Figure 2. NIBP knockdown by lentivirus-mediated shRNAs inhibits cancer cell growth/proliferation.

(A-C) The efficacy of NIBP knockdown in cancer cells was validated in cancer cells. The MDA-MB-231 (A) or HCT116 (A-C) cells were transduced with indicated lentiviral vectors encoding shRNA targeting 5′-coding region (NR), 3′-coding region (CR) and 3′-untranslated (UTR) regions of human NIBP. After cell sorting with an internal GFP marker and passaging four times, the levels of NIBP mRNA (A, B) and protein (C) were determined by Northern blot (A), RT-qPCR (B) and immunoblotting analyses (C). The β-actin or GAPDH was used for loading control.
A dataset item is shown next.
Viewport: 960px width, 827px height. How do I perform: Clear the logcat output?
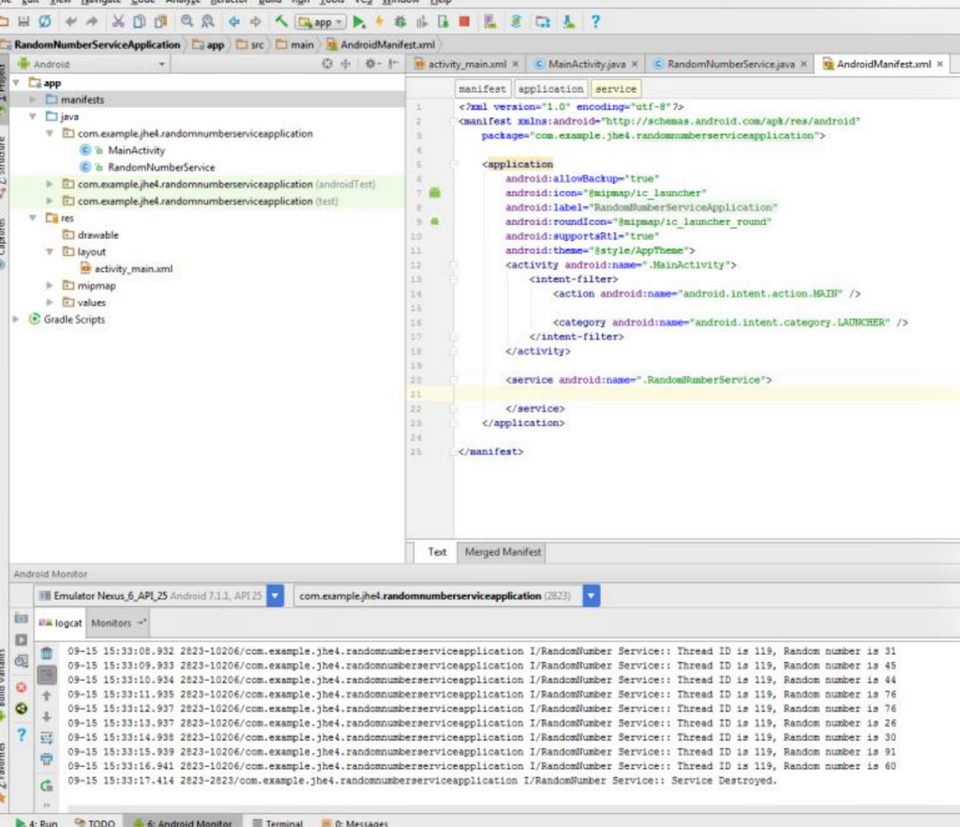46,654
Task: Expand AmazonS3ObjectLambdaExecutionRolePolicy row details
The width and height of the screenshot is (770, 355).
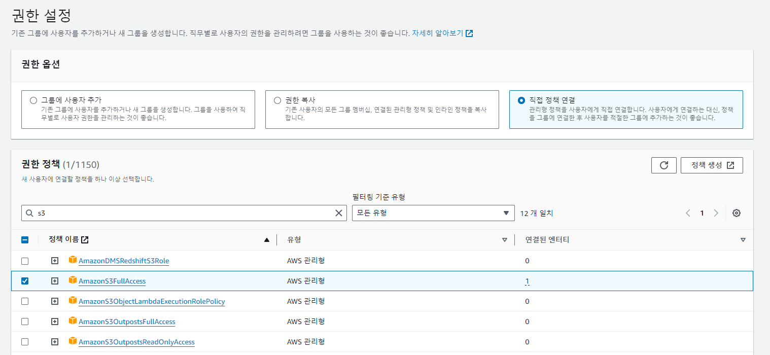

The pRK-Flag-NIBP transfected cells were used as a positive control for immunoblotting. (D-F) Hemocytometry (D) and Cell-Titer Glo luminescence viability assays (E, F) showed significant inhibition of cell growth in MDA-MB-231(D, E) and HCT116 (F) cells at passage 4. ** P<0.01 indicates a significant decrease in time-dependent viability/proliferation of NIBP-CR shRNA knockdown cells as compared with corresponding empty vector controls.